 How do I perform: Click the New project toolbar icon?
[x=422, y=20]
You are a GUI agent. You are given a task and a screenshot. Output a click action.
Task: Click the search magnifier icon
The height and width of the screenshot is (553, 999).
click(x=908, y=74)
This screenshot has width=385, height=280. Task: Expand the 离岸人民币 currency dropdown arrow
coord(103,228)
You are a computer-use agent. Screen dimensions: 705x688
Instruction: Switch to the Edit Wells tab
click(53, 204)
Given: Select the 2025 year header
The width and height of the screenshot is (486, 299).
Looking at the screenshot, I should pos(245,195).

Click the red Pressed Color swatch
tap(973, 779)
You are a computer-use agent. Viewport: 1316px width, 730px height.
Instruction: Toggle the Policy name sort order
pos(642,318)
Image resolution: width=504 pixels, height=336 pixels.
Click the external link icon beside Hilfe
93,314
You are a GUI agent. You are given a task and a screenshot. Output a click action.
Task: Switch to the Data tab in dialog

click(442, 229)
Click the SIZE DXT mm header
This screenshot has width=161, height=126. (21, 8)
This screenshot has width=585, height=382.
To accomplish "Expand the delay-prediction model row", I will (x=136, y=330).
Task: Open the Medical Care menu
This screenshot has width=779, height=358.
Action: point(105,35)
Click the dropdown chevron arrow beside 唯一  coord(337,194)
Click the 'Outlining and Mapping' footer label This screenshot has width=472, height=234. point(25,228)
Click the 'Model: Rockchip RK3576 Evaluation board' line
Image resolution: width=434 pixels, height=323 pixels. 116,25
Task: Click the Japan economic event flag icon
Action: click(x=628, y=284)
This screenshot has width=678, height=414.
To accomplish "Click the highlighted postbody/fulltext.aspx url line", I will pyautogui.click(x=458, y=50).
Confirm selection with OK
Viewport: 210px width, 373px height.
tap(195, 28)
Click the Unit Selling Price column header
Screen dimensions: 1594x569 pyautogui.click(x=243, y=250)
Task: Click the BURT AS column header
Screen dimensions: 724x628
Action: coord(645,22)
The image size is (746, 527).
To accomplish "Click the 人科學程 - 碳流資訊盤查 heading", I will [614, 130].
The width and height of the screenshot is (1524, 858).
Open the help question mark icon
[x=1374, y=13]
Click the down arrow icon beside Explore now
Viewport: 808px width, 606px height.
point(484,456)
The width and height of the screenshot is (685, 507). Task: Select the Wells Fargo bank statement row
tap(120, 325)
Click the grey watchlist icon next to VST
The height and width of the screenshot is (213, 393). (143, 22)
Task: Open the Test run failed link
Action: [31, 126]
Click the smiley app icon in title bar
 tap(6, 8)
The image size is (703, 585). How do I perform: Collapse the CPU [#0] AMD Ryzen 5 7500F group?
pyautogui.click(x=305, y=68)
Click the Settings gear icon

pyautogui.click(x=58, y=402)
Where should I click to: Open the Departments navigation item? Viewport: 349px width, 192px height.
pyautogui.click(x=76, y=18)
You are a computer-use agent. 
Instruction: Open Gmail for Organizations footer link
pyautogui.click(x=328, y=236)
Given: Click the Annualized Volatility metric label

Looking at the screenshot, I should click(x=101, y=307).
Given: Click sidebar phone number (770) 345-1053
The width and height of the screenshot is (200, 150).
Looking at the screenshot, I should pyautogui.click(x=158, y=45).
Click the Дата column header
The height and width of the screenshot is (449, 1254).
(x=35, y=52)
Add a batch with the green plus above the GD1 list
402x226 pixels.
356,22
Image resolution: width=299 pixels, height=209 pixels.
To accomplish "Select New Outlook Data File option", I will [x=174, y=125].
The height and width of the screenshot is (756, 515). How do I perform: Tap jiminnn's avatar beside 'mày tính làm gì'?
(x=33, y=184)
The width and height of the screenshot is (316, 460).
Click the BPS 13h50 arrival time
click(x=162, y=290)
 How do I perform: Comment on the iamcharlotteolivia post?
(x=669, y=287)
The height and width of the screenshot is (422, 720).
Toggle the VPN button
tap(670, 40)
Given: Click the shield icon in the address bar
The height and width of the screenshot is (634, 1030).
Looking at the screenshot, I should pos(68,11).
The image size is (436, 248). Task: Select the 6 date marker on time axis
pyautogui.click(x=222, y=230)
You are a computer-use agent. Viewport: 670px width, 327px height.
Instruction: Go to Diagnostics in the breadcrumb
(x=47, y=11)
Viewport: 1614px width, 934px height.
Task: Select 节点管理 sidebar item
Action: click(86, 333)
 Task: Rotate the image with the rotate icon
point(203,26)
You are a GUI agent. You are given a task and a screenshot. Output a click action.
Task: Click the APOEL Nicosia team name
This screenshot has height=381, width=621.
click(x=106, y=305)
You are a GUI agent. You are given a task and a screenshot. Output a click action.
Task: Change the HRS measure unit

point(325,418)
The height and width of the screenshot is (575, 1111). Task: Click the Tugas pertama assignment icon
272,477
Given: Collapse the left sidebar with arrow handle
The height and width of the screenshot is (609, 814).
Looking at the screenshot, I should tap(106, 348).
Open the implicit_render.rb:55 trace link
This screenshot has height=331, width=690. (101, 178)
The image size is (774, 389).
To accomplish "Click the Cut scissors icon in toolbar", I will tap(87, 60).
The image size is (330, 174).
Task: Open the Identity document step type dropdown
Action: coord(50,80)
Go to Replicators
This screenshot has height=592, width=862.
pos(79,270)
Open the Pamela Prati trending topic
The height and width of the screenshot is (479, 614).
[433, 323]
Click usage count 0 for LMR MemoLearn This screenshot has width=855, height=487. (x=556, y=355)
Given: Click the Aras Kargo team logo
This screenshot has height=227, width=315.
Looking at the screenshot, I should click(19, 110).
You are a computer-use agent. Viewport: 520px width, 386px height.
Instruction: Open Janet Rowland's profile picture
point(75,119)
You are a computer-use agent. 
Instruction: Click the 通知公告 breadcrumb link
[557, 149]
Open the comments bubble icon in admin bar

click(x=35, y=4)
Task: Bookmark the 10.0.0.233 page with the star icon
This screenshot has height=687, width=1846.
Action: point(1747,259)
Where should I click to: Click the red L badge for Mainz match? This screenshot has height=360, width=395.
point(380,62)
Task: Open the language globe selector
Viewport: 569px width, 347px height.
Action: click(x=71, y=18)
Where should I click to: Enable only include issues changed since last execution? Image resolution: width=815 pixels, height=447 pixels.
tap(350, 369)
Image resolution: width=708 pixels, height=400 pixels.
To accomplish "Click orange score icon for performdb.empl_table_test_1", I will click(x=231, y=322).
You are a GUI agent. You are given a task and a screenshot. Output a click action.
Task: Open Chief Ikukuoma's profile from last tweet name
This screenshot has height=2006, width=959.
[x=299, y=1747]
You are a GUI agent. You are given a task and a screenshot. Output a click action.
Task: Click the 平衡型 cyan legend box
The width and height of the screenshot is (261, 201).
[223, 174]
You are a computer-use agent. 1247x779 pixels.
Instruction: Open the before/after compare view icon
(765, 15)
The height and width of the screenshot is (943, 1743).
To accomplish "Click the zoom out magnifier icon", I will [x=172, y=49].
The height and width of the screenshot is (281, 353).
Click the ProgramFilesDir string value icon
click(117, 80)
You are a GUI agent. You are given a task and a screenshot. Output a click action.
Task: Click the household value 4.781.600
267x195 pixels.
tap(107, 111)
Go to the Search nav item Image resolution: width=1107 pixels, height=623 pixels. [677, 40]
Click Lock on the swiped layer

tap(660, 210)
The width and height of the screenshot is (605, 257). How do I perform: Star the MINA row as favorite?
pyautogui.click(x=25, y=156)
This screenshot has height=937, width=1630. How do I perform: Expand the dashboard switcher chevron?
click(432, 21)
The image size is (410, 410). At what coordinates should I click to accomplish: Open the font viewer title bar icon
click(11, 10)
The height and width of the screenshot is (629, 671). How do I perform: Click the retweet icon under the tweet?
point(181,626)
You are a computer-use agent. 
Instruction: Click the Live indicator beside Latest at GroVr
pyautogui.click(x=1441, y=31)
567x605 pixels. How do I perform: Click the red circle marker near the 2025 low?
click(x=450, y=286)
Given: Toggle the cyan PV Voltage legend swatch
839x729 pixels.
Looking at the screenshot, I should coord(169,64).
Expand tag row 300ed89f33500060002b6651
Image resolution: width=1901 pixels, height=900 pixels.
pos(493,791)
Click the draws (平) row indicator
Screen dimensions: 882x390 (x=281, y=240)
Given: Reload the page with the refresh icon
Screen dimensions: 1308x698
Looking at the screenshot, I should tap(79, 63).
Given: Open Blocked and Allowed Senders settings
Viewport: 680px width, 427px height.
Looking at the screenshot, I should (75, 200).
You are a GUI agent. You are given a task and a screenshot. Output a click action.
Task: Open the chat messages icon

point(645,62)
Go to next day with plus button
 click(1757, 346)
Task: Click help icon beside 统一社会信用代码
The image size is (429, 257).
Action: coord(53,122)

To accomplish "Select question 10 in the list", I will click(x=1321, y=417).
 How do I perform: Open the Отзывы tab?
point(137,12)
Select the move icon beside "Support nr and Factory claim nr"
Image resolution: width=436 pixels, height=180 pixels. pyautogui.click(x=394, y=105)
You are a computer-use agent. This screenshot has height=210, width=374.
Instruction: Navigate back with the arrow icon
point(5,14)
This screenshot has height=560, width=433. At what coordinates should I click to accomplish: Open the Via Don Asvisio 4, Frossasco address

^^^^

_Required task_
Pull out every line of the data above that contains the string "title", and copy each one unchanged.

_Response to this exercise_
Click the smiley app icon in title bar
The image size is (410, 410). At what coordinates should I click to accomplish: Open the font viewer title bar icon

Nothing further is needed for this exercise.